A Fairfax County man who admitted stabbing another man 64 times, then tried to minimize his involvement before his sentencing, was given the maximum 40-year term yesterday for second-degree murder.

The slaying of Marvin Greenwell, 55, occurred in a Huntington area apartment in May 1994. For years, police had few leads in the case. But after a Fairfax cold case detective resubmitted DNA evidence from Greenwell's apartment, the state's DNA databank discovered a suspect last year: Leslie E. Carver, now 45, who had committed a series of armed robberies shortly after the Greenwell murder, in the same area.

While detectives were investigating Carver, he was picked up by Prince William County police in June last year on charges of drug possession. In several tape-recorded conversations from the Prince William jail, according to court records, Carver made some fairly explicit admissions.

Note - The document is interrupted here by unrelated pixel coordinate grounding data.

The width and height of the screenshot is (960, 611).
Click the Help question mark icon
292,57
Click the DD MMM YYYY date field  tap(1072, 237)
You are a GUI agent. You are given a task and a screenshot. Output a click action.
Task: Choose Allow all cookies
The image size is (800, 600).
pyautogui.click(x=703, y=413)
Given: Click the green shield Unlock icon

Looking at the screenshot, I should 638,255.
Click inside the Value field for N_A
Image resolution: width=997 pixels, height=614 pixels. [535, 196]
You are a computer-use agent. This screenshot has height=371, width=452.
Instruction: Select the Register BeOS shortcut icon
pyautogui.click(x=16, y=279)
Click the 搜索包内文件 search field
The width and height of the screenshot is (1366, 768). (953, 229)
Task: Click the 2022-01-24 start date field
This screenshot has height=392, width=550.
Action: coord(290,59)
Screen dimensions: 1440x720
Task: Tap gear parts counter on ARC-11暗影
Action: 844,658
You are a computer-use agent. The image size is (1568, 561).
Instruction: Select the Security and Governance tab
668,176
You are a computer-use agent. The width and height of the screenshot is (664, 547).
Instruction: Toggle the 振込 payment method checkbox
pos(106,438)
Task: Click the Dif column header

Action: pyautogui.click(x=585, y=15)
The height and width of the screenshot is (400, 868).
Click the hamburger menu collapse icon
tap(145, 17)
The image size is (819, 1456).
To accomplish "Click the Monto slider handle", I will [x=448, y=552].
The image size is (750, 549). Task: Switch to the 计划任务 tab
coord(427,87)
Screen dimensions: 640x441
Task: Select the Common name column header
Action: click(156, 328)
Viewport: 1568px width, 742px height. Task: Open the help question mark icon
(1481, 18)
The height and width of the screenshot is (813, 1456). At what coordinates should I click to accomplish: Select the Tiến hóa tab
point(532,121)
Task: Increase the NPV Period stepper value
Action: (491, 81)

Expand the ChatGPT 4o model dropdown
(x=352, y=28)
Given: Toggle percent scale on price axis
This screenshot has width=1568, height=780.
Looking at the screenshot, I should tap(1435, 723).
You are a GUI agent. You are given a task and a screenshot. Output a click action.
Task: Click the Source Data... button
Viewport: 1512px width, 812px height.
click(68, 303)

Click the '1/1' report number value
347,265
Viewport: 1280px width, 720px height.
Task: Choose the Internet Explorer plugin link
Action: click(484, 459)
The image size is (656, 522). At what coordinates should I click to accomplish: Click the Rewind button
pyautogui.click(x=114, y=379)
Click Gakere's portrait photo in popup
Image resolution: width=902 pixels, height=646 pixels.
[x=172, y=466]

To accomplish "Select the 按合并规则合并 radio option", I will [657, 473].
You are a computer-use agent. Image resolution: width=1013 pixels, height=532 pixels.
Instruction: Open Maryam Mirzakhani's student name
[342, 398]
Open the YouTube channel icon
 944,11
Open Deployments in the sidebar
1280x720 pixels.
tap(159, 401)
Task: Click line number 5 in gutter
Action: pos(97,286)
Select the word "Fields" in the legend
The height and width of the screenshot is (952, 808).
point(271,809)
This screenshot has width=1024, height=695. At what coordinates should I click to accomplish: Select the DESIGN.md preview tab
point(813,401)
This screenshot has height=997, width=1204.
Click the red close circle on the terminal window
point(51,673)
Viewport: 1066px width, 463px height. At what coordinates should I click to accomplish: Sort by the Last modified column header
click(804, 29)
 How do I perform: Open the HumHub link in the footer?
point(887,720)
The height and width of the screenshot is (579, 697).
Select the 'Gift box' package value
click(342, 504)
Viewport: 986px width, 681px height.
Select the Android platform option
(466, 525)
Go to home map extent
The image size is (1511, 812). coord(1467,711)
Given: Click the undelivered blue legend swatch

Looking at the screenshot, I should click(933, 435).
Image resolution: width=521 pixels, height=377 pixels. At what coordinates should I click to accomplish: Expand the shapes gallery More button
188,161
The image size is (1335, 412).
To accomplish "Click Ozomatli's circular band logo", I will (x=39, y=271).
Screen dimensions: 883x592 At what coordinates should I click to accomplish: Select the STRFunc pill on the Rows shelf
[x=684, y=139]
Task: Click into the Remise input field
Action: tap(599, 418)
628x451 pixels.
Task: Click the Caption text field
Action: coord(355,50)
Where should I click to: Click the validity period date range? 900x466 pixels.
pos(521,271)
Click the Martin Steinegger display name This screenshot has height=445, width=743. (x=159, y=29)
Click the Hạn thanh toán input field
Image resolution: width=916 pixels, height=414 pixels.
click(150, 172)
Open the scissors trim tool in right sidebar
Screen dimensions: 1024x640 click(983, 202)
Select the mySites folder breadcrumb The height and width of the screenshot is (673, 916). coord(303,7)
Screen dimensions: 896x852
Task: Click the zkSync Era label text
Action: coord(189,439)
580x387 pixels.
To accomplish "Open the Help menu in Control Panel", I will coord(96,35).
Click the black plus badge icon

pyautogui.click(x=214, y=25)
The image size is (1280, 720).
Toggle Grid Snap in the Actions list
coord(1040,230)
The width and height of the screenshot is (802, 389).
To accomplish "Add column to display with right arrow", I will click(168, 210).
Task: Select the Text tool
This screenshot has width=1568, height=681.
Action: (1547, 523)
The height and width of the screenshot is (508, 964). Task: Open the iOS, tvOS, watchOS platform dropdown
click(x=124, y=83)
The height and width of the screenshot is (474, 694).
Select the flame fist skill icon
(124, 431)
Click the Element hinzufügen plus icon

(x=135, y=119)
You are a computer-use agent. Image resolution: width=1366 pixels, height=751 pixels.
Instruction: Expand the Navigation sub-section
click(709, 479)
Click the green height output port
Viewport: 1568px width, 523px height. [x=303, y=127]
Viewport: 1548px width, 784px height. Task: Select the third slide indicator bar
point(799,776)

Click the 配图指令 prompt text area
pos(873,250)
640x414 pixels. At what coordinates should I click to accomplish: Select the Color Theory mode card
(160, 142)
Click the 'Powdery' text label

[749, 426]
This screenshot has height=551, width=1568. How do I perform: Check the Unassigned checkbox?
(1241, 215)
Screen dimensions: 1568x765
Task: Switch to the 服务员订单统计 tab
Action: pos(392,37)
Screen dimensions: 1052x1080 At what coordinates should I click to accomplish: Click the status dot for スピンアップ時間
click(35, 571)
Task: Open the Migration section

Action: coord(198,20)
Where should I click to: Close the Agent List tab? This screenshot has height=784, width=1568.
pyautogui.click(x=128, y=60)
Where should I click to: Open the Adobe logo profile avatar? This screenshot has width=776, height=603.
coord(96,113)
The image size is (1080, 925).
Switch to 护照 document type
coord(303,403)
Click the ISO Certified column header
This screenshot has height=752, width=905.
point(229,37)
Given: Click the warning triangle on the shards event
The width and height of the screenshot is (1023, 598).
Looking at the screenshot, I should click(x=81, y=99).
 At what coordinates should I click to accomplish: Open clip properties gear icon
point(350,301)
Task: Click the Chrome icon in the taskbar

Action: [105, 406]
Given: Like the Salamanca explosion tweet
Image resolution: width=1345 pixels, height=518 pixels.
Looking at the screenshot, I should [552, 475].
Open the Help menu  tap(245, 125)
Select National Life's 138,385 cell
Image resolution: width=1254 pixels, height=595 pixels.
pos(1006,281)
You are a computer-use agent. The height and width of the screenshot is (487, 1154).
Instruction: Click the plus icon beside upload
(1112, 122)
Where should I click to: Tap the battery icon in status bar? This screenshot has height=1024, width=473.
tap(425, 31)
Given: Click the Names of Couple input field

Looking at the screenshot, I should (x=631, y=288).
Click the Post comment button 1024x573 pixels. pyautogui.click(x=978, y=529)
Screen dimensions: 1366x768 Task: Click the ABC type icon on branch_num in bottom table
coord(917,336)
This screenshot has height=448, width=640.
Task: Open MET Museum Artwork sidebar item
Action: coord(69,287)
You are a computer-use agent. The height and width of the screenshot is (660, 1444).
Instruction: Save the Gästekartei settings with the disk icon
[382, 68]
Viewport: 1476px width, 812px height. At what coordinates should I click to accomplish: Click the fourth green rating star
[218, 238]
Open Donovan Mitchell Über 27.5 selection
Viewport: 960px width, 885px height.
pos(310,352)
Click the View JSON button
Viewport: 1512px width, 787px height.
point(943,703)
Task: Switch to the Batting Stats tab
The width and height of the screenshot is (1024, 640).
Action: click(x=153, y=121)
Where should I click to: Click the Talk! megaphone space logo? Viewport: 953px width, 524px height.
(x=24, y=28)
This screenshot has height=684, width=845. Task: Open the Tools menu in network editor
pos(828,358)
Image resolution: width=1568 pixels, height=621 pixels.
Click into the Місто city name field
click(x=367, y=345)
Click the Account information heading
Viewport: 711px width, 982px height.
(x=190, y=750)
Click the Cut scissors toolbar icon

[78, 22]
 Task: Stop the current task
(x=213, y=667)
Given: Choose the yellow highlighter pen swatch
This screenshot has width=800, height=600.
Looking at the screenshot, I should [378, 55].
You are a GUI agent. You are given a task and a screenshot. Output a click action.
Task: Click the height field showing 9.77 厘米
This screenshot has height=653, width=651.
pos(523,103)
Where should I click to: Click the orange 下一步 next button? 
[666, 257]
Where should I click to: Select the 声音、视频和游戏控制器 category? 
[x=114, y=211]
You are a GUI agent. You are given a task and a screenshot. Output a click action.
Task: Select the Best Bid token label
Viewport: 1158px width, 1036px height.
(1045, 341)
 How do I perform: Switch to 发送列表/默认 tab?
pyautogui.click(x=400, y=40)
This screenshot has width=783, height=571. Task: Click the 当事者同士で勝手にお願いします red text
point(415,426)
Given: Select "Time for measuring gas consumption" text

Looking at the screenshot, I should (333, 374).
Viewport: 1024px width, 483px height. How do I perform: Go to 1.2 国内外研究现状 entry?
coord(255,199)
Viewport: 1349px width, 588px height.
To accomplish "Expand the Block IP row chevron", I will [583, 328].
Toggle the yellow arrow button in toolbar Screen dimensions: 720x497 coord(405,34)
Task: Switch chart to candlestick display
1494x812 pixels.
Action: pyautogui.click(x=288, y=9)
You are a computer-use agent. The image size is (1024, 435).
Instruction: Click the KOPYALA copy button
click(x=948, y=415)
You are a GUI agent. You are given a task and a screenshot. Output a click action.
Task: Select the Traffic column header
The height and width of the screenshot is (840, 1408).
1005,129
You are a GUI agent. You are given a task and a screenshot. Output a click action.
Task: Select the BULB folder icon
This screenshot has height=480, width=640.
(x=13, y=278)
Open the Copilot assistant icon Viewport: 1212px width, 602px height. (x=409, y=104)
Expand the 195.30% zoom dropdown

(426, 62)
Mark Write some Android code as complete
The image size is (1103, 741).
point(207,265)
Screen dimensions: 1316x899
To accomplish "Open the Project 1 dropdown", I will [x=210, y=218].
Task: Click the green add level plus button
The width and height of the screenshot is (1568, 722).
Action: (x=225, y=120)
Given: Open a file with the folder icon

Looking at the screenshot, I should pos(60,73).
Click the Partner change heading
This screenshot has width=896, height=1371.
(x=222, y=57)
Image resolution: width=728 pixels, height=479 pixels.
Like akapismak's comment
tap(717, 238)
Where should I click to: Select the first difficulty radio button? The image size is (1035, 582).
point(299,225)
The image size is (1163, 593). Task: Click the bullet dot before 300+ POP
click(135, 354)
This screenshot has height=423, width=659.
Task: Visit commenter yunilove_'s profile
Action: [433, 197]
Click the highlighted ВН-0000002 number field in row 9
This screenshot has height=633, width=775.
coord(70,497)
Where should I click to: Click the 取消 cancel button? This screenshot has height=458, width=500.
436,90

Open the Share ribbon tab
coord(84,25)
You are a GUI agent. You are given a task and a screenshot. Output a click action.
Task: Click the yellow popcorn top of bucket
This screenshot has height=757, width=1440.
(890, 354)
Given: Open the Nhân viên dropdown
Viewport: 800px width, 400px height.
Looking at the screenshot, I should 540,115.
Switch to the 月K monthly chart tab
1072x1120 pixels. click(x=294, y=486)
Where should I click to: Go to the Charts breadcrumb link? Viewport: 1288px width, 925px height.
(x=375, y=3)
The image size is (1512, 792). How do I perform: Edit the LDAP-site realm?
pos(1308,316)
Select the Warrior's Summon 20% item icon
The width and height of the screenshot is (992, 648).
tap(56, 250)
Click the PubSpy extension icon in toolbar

"I killed somebody in 1994," he told his mother. "I have to live with that every day of my life, Mom, every day, you know."

When Fairfax detectives went to talk to him, Carver denied killing Greenwell. But faced with the prospect of a first-degree murder trial, and the combination of the DNA evidence and phone transcripts, Carver pleaded guilty in July to second-degree murder.

After every felony guilty plea in Fairfax, an officer from the state probation and parole agency conducts an interview to get the defendant's personal history and version of the crime as part of a report to the judge before a sentencing hearing. Fairfax Assistant Commonwealth's Attorney Marc J. Birnbaum said Carver told the probation officer that "he doesn't accept responsibility. He comes up with this other person involved who really killed" Greenwell.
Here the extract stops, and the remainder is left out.